Социолог Кристина Ковальская, исследующая вопросы религиоведческой экспертизы, выросла в Республике Коми, кандидатскую диссертацию пишет в Париже, в EPHE (Практическая школа высших исследований), а объектом и местом своих исследований выбрала Дагестан. Несколько лет назад, перед первой поездкой в Махачкалу, она готова была запастись бронежилетом. Сейчас Кристина всегда держит на кухне банку урбеча, регулярно пьет чай с горным чабрецом и мечтает вернуться в Дагестан с уже новым исследованием. «Это Кавказ» поговорил с молодым ученым о кавказском гостеприимстве, кожаных ритуальных бубнах, экспертах по религии, особенностях научной деятельности в России и Франции, а также о стереотипах — с последующим их разоблачением.
— Я хорошо помню свое первое впечатление от Махачкалы. Это был апрель. Я выхожу из самолета, а снаружи такой прохладный ветер пыльный, небо в облаках, серенькое все… Я-то ожидала жару, море, солнце — в общем, юг! А тут вдруг этот серый воздух, облака такие, которых даже не видно, они просто покрывают все небо и делают все серым. Я именно этому тогда сразу удивилась. Но потом в аэропорт приехал мой знакомый, мы сразу же отправились в кафе пить чай, есть — и все тут же стало замечательно.
— Я задумалась о возможности подобного исследования, пока еще училась и жила в Питере. На тот момент меня интересовал вопрос веры, схожести веры религиозной с современной верой в науку. Наука сейчас уже находится на такой высокой ступени развития, что мы все, пользуясь ее результатами, не знаем точно, как что устроено: как работает компьютер, интернет, например, — мы просто воспринимаем все на веру. Мы верим в том числе и экспертам, которые все нам объясняют в СМИ.

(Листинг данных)

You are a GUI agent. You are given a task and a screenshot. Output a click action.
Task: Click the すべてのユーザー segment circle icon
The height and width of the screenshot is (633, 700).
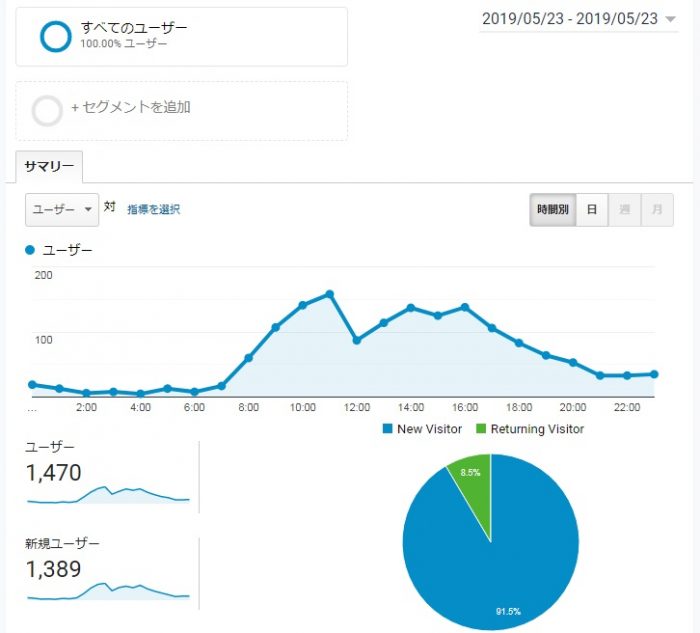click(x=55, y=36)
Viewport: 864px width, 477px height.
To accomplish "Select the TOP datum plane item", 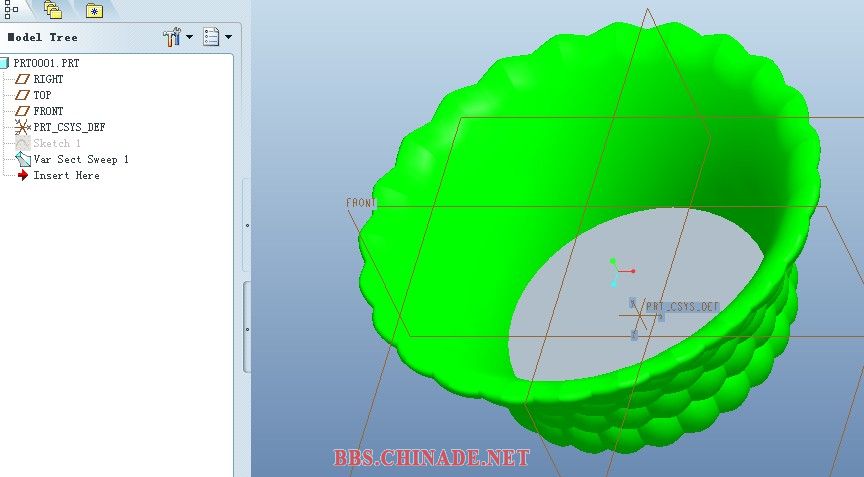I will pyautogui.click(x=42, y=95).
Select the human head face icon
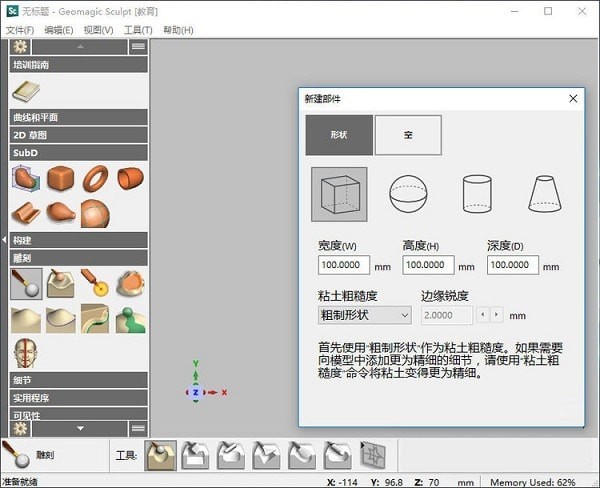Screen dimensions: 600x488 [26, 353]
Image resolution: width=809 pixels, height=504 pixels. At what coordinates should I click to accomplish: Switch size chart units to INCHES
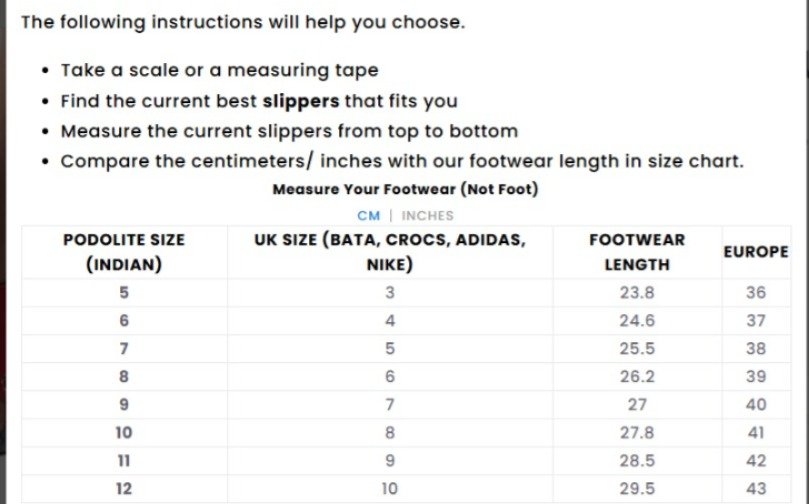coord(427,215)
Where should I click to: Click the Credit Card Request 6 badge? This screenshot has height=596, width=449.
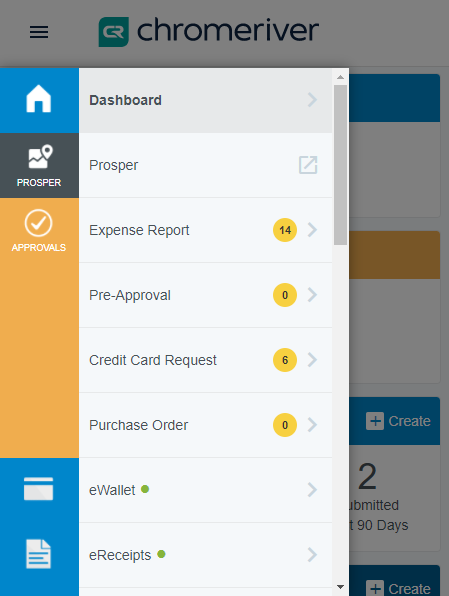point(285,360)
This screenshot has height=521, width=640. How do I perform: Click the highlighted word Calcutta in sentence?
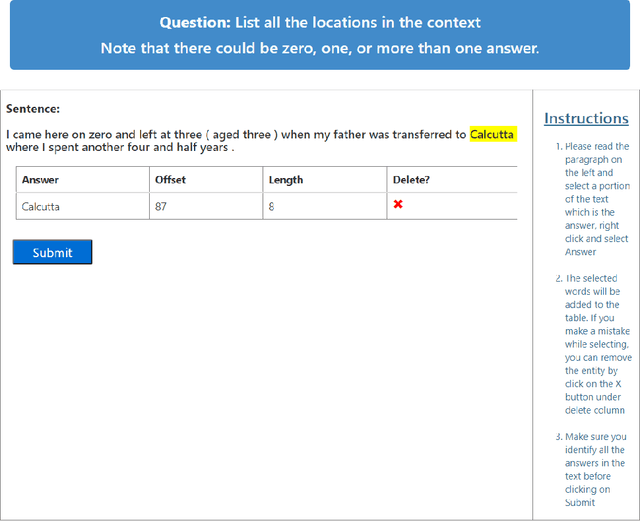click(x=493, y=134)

ЗАДАНИЯ.
a – Ответьте по интервью на три вопроса:
(i) В каком городе и в каком учебном заведении Кристина Ковальская пишет кандидатскую диссертацию?
(ii) В каком месяце она впервые прилетела в Махачкалу?
(iii) В каком городе она училась и жила, когда задумалась о возможности подобного исследования?
b – Сместите на -130 каждое число в координатах ответов листинга. Охватите всё от первой строки листинга вниз до строки с «click(x=55, y=36)» включительно и приведите эти строки заново вместе с запросами, пожалуйста, без картинок.
Интервью и листинг — два отдельных материала, никак не связанных между собой.

ОТВЕТЫ.
a –
(i) В Париже, в EPHE (Практическая школа высших исследований).
(ii) В апреле.
(iii) В Питере.

b –
You are a GUI agent. You are given a task and a screenshot. Output a click action.
Task: Click the すべてのユーザー segment circle icon
The height and width of the screenshot is (633, 700).
click(x=-75, y=-94)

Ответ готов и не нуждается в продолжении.